“The historical record is unambiguous in documenting the horrors Christopher Columbus and his men exacted on the native peoples he encountered,” Councilman Mitch O’Farrell, a member of the Wyandotte Nation, said in a statement before the 14-1 vote.
The move to rename the holiday faced fierce opposition from Italian Americans who see Christopher Columbus and his arrival in the Americas as an important part of their culture. Some opponents of the decision encouraged designating a day to honor indigenous and aboriginal peoples, while still observing Columbus Day.
But for Native American groups, removing the reference to Columbus altogether was a symbolic and historically necessary change. Chrissie Castro of the Los Angeles City-County Native American Indian Commission had urged the council to “dismantle a state-sponsored celebration of genocide of indigenous peoples,” the Los Angeles Times reported.
The movement to oust Columbus Day also comes as cities and states nationwide are taking down Confederate statues, which many see as symbols of hate and oppression. The national debate over Confederate monuments heightened earlier this month after a deadly white-supremacist rally in Charlottesville.
O’Farrell compared these efforts to his proposal to replace Columbus Day.
“As statues aggrandizing the Confederacy topple across the South, so too should this symbol of oppression and genocide,” he said in a statement.
Activists across the country have made calls to take down statues of Columbus, such as New York City’s famous Columbus Circle statue. New York Mayor Bill de Blasio, a Democrat, faced backlash from the city’s large Italian American population for refusing to rule out removing the statue — he has ordered a 90-day review of “symbols of hate” on city property.
But de Blasio, an Italian American himself, said he will still be marching in the city’s annual Columbus Day parade.
Other cities, including Minneapolis, Phoenix and Seattle have swapped the Columbus Day holiday with a day honoring indigenous peoples in recent years. The states of Alaska and Vermont have also adopted Indigenous People’s Day.
In fact, in 2009, former California governor Arnold Schwarzenegger (R) got rid of the Columbus Day state holiday as part of a budget-cutting measure. But Los Angeles city and county offices continued to mark the holiday.
Wednesday’s decision came after an emotional, at times heated debate that pitted two city councilmen against each other — O’Farrell, who has close ties to his Native American roots, and Joe Buscaino, who is a first generation Italian American.
He had suggested naming Aug. 9 as Indigenous Peoples Day and deeming Columbus Day as a day to celebrate the city’s various cultures, a proposal that was turned down by the city council.
“With or without Columbus, Italians will continue to celebrate their sacrifices and contributions to this great country and this great city,” Buscaino said after the vote.

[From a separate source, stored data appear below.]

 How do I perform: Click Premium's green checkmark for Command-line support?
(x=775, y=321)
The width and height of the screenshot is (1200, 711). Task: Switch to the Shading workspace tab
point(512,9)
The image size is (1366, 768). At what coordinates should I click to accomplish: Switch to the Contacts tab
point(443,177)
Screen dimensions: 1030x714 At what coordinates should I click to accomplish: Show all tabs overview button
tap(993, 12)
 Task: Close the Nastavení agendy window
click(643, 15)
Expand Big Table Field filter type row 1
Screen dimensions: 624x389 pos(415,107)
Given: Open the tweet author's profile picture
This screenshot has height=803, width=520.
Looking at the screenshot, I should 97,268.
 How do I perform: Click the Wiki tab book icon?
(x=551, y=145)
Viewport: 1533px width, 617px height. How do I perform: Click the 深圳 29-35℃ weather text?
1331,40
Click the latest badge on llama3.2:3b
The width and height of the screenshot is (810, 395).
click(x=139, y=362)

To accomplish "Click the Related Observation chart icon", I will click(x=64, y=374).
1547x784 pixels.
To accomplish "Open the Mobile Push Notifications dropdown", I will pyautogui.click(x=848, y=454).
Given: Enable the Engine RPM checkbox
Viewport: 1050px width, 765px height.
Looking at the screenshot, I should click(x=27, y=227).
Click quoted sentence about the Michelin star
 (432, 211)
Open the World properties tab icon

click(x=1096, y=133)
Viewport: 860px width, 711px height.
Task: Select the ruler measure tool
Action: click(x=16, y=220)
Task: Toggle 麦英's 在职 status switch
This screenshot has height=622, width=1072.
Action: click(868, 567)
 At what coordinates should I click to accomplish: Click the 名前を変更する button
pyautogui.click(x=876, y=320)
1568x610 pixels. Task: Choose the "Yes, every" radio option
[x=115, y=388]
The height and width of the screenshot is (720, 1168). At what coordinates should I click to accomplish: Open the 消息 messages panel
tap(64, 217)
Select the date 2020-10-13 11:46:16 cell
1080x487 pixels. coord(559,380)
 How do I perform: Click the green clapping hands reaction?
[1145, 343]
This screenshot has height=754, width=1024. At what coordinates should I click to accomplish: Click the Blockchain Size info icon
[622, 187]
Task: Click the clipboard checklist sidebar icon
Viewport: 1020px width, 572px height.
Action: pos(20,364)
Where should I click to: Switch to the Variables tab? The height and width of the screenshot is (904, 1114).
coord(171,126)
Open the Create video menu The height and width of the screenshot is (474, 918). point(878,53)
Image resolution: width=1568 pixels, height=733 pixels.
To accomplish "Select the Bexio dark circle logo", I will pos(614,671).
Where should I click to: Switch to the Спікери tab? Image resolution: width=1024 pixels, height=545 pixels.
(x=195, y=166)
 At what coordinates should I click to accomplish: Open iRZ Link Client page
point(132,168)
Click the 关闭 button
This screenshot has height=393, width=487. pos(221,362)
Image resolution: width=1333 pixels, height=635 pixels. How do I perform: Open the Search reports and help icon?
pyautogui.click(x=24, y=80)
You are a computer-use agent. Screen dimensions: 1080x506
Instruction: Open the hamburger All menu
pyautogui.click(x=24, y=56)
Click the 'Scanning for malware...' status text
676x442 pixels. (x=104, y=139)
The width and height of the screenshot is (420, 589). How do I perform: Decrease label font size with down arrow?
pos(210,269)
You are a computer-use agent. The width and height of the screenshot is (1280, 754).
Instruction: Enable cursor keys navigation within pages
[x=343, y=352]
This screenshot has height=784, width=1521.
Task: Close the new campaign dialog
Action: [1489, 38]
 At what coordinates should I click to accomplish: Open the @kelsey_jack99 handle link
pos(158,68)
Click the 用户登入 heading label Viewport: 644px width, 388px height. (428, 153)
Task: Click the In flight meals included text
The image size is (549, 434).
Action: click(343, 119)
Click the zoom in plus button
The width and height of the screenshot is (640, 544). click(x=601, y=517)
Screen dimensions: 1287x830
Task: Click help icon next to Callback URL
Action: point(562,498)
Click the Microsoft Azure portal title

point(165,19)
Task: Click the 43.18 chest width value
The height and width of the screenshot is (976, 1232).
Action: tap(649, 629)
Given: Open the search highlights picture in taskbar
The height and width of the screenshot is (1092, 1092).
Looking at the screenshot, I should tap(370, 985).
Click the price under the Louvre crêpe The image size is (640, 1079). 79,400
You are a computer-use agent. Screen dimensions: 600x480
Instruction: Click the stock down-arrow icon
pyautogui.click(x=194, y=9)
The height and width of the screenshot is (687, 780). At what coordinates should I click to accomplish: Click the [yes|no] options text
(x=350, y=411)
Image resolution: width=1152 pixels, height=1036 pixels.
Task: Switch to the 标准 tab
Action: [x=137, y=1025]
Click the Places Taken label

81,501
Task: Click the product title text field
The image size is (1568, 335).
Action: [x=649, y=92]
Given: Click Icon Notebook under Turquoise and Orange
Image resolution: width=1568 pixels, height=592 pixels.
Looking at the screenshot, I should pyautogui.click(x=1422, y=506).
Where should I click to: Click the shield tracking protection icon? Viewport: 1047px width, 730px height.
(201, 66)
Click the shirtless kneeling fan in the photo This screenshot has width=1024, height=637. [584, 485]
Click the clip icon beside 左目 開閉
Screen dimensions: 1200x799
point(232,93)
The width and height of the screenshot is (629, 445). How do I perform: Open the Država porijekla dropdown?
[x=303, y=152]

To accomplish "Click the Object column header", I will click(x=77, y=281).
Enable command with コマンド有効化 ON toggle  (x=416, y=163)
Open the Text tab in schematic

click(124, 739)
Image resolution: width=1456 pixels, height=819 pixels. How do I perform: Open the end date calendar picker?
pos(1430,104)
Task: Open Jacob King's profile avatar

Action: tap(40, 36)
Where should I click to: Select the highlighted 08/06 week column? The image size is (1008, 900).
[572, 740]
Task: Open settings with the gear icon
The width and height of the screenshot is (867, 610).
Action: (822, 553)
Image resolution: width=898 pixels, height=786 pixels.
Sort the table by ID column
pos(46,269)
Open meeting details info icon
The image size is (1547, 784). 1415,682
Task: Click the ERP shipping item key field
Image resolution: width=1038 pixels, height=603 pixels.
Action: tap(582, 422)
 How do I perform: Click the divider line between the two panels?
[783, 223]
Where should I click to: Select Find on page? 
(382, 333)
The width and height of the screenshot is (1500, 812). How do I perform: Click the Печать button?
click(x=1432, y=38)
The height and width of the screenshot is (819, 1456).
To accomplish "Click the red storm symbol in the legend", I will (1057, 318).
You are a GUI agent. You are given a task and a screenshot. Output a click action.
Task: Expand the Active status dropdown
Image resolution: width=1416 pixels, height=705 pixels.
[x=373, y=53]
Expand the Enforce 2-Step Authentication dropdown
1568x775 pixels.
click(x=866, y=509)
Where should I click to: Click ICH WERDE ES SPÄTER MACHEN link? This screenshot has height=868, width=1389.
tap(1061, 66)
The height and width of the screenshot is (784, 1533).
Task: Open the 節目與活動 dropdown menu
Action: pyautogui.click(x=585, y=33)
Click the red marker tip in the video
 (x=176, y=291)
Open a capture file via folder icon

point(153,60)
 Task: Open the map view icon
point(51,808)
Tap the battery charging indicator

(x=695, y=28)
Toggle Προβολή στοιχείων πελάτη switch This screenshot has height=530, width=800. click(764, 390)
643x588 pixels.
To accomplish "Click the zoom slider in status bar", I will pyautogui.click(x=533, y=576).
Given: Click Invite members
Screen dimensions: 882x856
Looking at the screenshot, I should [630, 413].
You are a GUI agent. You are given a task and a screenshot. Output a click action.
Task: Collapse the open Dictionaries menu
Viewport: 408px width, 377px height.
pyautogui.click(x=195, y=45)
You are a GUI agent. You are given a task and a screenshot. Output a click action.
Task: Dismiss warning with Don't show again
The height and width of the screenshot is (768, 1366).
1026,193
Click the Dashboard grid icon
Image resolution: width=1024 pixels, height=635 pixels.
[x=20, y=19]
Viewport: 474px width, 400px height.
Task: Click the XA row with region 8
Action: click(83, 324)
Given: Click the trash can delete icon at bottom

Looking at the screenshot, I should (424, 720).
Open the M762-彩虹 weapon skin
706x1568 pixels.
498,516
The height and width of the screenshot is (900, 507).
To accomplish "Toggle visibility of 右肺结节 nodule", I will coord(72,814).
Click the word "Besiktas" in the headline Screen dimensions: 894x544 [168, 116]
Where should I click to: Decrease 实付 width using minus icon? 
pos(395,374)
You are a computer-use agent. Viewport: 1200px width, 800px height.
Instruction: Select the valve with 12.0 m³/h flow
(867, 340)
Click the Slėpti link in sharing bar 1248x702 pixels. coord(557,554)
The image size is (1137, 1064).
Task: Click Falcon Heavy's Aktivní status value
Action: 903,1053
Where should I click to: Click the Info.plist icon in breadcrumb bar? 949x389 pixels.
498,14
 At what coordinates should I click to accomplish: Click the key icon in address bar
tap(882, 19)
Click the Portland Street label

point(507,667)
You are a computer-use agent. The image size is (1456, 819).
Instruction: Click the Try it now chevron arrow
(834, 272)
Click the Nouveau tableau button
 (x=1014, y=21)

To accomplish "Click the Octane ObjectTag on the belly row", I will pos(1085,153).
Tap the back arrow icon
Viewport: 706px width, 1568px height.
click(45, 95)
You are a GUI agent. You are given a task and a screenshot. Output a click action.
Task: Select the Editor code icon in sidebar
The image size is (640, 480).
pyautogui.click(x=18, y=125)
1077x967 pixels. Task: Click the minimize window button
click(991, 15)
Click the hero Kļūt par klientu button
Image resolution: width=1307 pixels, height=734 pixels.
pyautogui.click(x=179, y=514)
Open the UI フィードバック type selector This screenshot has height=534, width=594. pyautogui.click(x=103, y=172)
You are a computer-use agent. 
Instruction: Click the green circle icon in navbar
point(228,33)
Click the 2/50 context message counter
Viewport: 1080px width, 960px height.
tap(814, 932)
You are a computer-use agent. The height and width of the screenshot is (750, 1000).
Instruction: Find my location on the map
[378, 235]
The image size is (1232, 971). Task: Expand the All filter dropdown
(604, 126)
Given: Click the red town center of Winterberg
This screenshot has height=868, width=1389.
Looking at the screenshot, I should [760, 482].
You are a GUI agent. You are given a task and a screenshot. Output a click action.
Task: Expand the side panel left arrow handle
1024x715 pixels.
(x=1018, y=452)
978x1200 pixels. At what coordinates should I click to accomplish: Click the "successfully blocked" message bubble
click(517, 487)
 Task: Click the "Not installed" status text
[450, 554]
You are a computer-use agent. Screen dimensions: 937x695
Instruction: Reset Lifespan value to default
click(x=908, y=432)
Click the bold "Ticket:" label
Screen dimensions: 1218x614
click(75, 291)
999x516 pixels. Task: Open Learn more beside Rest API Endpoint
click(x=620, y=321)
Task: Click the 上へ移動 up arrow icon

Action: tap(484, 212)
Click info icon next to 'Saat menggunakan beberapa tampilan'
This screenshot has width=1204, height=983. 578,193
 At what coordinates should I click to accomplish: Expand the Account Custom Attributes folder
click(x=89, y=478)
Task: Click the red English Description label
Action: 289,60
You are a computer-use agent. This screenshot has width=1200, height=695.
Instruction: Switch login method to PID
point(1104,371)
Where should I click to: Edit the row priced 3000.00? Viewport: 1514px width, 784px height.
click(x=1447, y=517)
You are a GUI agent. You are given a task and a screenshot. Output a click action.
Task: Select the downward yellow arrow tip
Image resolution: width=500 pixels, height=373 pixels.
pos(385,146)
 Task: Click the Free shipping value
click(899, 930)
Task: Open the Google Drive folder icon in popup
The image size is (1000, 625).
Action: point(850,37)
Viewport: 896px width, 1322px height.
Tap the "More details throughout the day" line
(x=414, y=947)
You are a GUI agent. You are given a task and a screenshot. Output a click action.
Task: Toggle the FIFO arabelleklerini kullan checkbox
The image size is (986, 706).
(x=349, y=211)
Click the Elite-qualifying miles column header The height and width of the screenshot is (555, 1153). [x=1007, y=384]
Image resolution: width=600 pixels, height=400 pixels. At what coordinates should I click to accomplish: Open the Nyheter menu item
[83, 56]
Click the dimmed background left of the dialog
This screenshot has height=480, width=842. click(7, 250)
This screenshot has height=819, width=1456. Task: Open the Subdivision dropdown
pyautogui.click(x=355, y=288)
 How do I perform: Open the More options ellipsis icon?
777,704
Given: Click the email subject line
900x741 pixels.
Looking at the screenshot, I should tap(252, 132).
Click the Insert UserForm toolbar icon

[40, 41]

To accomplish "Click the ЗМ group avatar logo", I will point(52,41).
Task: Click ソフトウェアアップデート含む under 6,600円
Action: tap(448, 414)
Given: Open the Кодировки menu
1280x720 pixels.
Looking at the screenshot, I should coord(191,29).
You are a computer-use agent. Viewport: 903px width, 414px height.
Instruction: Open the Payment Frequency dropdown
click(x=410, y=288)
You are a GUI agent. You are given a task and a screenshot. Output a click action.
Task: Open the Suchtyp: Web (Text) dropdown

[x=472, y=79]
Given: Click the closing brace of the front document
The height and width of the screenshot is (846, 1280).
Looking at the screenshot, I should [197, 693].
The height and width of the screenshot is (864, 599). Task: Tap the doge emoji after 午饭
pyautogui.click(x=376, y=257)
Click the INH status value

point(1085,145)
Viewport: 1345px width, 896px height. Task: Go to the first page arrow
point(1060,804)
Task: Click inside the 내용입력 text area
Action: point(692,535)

Before the decision, Native American activists took part in a prayer and ceremonial dance inside city hall. Meanwhile, Italian Americans voiced their opposition.
“On behalf of the Italian community, we want to celebrate with you,” said Ann Potenza, president of Federated Italo-Americans of Southern California, the Los Angeles Times reported. “We just don’t want it to be at the expense of Columbus Day.”
O’Farrell said his proposal designated Oct. 12, the day Columbus arrived in the Americas in 1492, as Italian American Heritage Day. But paid city employees would not have the day off.
President Franklin D. Roosevelt declared the first Columbus Day as Oct. 12, 1937, after an intense campaign led by the Knights of Columbus, a Catholic service organization.
But as NPR noted, more than half of U.S. states don’t require that paid employees get the holiday off. As of 2015, only 23 states mandated the holiday.
Following the Los Angeles City Council’s decision, O’Farrell quoted Lakota activist Bill Means, referring to a comment he made to Minnesota Public Radio in 2014, the year Minneapolis designated the holiday as Indigenous Peoples Day.
“We discovered Columbus, lost on our shores, sick, destitute, and wrapped in rags. We nourished him to health, and the rest is history,” Means said. “He represents the mascot of American colonialism in the Western Hemisphere. And so it is time that we change a myth of history.”